Торин подходит к Бильбо последним. Он крепко обнимает его, отстранившись, кладет руку ему на плечо и улыбается.
- В добрый путь, мастер Взломщик. Словами не выразить, скольким мы обязаны тебе. Знай, что ты всегда будешь желанным гостем в Эреборе, и я надеюсь, что однажды твой путь снова приведет тебя сюда.
- Как и я, - искренне отвечает Бильбо, - но не слишком скоро, я думаю. Мне не терпится снова увидеть Шир. К тому времени, как я вернусь, урожай уже почти соберут, но в саду Бэг-Энда как раз поспеют яблоки, и созреют подсолнухи. Как же мне хочется сесть на скамейку у двери и любоваться проплывающими облаками.
Двалин видит, как загораются его глаза, когда он говорит о доме, и думает, что они, как никто другой, могут понять его чувства.
Торин отпускает Бильбо, и хоббит снова забирается в седло.
- Прощайте друзья! – восклицает он, направляя пони. – Я всегда буду рад вам в Бэг-Энде! Приходите в любое время. Вас будет ждать горящий очаг и полная кладовая. И заходите без стука!

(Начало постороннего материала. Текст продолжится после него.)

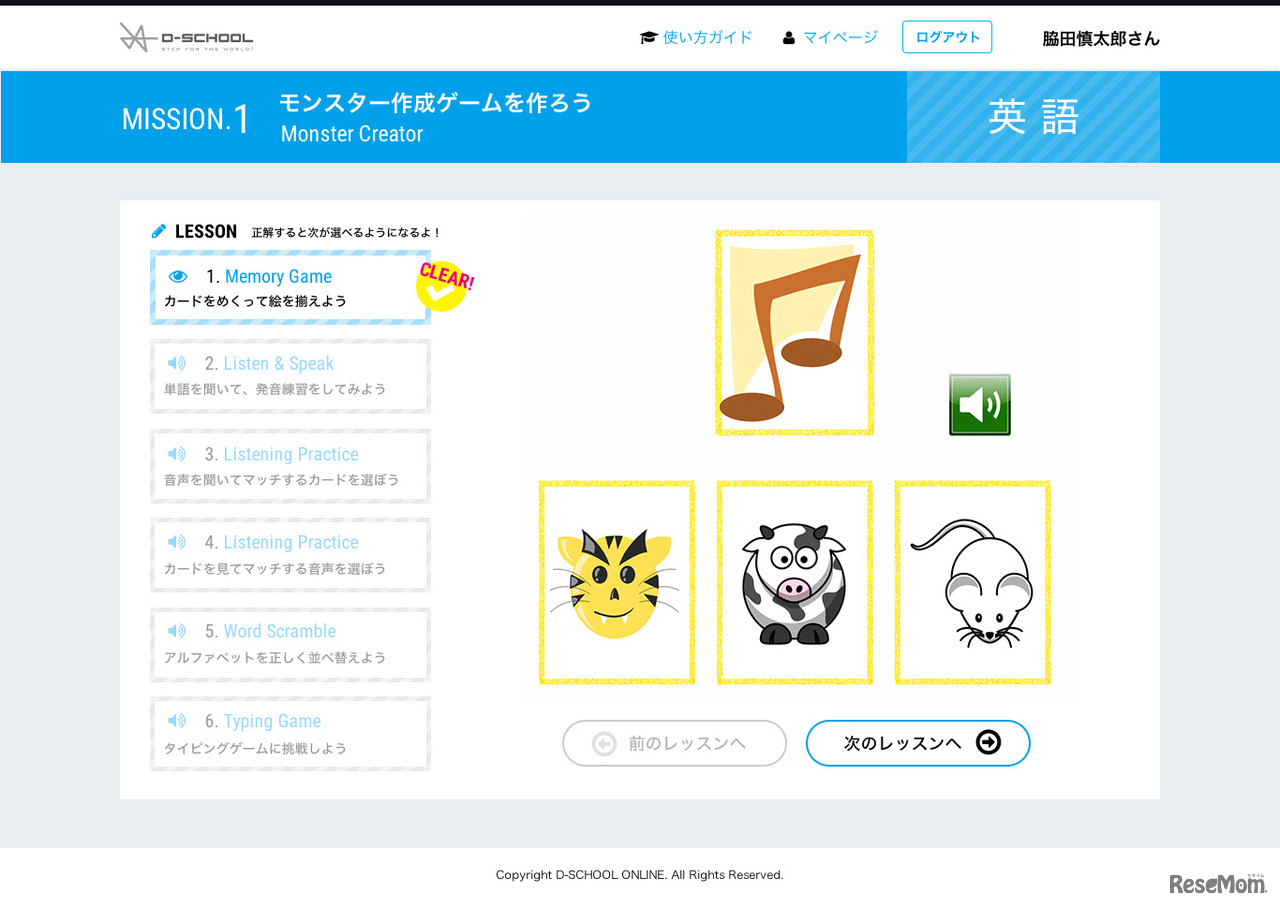This screenshot has height=907, width=1280.
Task: Proceed using the 次のレッスンへ button
Action: click(917, 743)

Гномы смеются и машут вслед, глядя, как четверо всадников понукают своих пони.
Двалин опирается на посох, наблюдая за ними, пока они не скрываются за холмом. Он надеется, что их путешествие будет безопасным. Шансы велики, теперь, когда у них есть союзники, которые будут помогать им, а не задерживать. Гэндальф обещал позаботиться о том, чтобы дом Бильбо был в том же состоянии, в каком он его оставил, чтобы их друг мог счастливо вернуться к своим книгам, креслу и саду в мирном краю на Западе, который всегда будет ему дорог.
Двалин и Торин вряд ли еще когда-нибудь увидят Шир. Хоть они и поправляются быстрее, чем можно было ожидать, полгода кочевой жизни не пойдут им на пользу. Остается надеяться, что когда-нибудь отважный хоббит с тягой к приключениям снова отыщет путь к Одинокой Горе.
Теперь их жизнь здесь. Двалин смотрит на кипящую работу в восстанавливаемом Дейле. Гномы и люди трудятся вместе, ремонтируя поврежденные здания и отстраивая новые. Еще столько всего предстоит сделать, и сам факт, что у них есть эта возможность, равносилен чуду, хоть об этом почти никто не знает.
Двалин слышит, как его зовут по имени, и понимает, что все остальные уже направились обратно к Горе. Все, кроме Торина. Он подходит и берет Двалина под руку, чтобы они могли поддержать друг на друга на обратном пути.
- Надо как можно скорее заняться дорогами, - задумчиво говорит Торин, когда они шагают по узкой тропе. – Торговые пути будут необходимы, как только Дейл и Эсгарот восстановят. Напомни мне обсудить это с Бардом.
- Хорошо, - соглашается Двалин, хотя сейчас он предпочитает просто насладиться прекрасным видом на громаду Одинокой Горы, возвышающуюся перед ними на фоне ясно-голубого неба. Теперь, когда дракона больше нет, тень не омрачает их землю: в воздухе слышатся птичьи голоса, а склоны усеяны яркими цветами, от которых пело бы сердце любого хоббита. Где-то впереди раздается громкий смех Фили, и Двалин улыбается.
Впервые больше чем за сотню лет весна возвращается в Эребор.